Zwei Jahre später stellte er wieder auf 100% zurück, dafür bezieht er den 13. in Form von Ferien. Eine saftige “Lohnerhöhung”. Fehlt er doch vier Wochen, in denen ich nichts für ihn verrechnen kann - aber wissen Sie was? Das ist es mir Wert. Gute, zufriedene Mitarbeiter bringen jedem Unternehmen mehr. Und das wissen die meisten Unternehmer. Wenn Arbeitnehmer und Arbeitgeber miteinander reden, können wir gemeinsam dir richtigen Lösungen finden. Tun Sie das. Und denken Sie daran, die richtige Lösung für Sie, muss nicht die richtige Lösung für jemand anderen sein. Familienväter oder Mütter wollen womöglich nicht mehr Ferien, sondern ziehen etwas mehr Geld vor.

Darum bedeuten gute und zufriedene Mitarbeiter nicht einfach zwei Wochen mehr Ferien. Wir sollten lernen, was die Bedürfnisse der einzelnen Mitarbeiter sind. Sind sie von der Arbeit gestresst, müssen sie zuerst lernen mit dem Stress richtig umzugehen, damit sie die Ferien auch geniessen können. Sind sie aber gestresst, weil am Ende Monat zu wenig Geld übrig bleibt, haben sie entweder ein Ausgabe- oder Einnahmeproblem aber sicher kein Ferienproblem.

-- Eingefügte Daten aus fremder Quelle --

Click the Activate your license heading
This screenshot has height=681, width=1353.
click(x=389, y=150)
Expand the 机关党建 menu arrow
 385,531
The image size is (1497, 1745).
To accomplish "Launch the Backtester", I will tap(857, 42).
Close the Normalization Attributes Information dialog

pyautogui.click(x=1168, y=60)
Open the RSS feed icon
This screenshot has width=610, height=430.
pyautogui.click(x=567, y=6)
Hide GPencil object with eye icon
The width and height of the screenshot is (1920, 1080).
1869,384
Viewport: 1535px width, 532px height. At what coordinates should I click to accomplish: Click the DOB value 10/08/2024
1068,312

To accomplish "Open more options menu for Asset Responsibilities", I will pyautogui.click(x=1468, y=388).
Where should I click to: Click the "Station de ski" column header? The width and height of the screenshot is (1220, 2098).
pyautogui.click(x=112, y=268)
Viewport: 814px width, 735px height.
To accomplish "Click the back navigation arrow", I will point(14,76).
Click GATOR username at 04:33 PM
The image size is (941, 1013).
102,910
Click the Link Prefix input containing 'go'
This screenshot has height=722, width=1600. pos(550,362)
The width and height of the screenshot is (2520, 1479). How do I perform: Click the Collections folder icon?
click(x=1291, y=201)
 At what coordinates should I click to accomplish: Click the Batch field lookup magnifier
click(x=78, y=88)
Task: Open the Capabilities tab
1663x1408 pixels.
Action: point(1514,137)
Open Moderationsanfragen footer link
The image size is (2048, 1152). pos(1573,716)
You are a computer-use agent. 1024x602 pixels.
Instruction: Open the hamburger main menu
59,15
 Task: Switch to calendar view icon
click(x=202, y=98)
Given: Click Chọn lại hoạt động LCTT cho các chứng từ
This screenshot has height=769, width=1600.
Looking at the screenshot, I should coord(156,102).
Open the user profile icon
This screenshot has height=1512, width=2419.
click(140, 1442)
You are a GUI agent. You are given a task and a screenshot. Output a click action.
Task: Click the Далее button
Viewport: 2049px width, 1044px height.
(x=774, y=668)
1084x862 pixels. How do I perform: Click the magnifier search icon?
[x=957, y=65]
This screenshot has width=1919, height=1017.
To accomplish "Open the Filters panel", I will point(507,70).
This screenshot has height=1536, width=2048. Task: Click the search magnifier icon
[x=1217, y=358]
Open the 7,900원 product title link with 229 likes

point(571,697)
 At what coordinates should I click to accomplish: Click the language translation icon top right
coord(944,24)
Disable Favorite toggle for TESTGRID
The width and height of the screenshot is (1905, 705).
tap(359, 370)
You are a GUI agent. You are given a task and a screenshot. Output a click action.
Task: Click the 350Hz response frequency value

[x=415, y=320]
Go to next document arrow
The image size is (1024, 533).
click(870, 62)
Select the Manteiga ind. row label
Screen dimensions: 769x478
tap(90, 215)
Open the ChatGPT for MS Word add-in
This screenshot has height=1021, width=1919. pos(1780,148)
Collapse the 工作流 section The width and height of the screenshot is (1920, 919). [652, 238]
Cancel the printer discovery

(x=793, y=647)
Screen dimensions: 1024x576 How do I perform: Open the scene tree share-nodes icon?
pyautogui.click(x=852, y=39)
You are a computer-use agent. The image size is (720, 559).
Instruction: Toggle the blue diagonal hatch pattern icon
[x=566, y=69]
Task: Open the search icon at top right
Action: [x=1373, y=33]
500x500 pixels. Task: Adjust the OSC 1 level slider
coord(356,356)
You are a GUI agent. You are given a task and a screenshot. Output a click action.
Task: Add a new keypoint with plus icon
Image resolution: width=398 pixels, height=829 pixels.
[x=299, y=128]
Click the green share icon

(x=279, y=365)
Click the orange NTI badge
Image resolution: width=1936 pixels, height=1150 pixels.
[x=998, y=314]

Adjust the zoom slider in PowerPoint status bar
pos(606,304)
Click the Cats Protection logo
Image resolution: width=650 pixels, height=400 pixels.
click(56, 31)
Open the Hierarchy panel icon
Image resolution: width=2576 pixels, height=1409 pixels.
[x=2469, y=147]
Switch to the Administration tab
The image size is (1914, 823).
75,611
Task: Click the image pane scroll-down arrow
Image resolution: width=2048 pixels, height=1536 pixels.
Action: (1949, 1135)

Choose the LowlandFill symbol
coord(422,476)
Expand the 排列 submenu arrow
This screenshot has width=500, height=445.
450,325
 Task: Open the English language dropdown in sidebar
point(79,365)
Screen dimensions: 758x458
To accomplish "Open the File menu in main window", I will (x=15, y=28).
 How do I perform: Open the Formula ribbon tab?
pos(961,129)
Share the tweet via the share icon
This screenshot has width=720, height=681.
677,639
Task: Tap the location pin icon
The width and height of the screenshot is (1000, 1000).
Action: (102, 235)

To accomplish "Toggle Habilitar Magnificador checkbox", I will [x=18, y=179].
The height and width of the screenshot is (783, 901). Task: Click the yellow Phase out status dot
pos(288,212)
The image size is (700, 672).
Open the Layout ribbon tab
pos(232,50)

Genauso ist die Buchpreisbindung nicht die Lösung für die Buchbranche. Zuerst muss die Buchbranche begreifen, dass sich die Welt verändert und sie sich darauf einzustellen hat - ob mit oder ohne Buchpreisbindung. An dieser Stelle kommt mir der Spruch eines guten Bekannten in den Sinn: Löse das Problem oder das Problem löst dich.

Lernen und gestalten wir gemeinsam die neue Welt.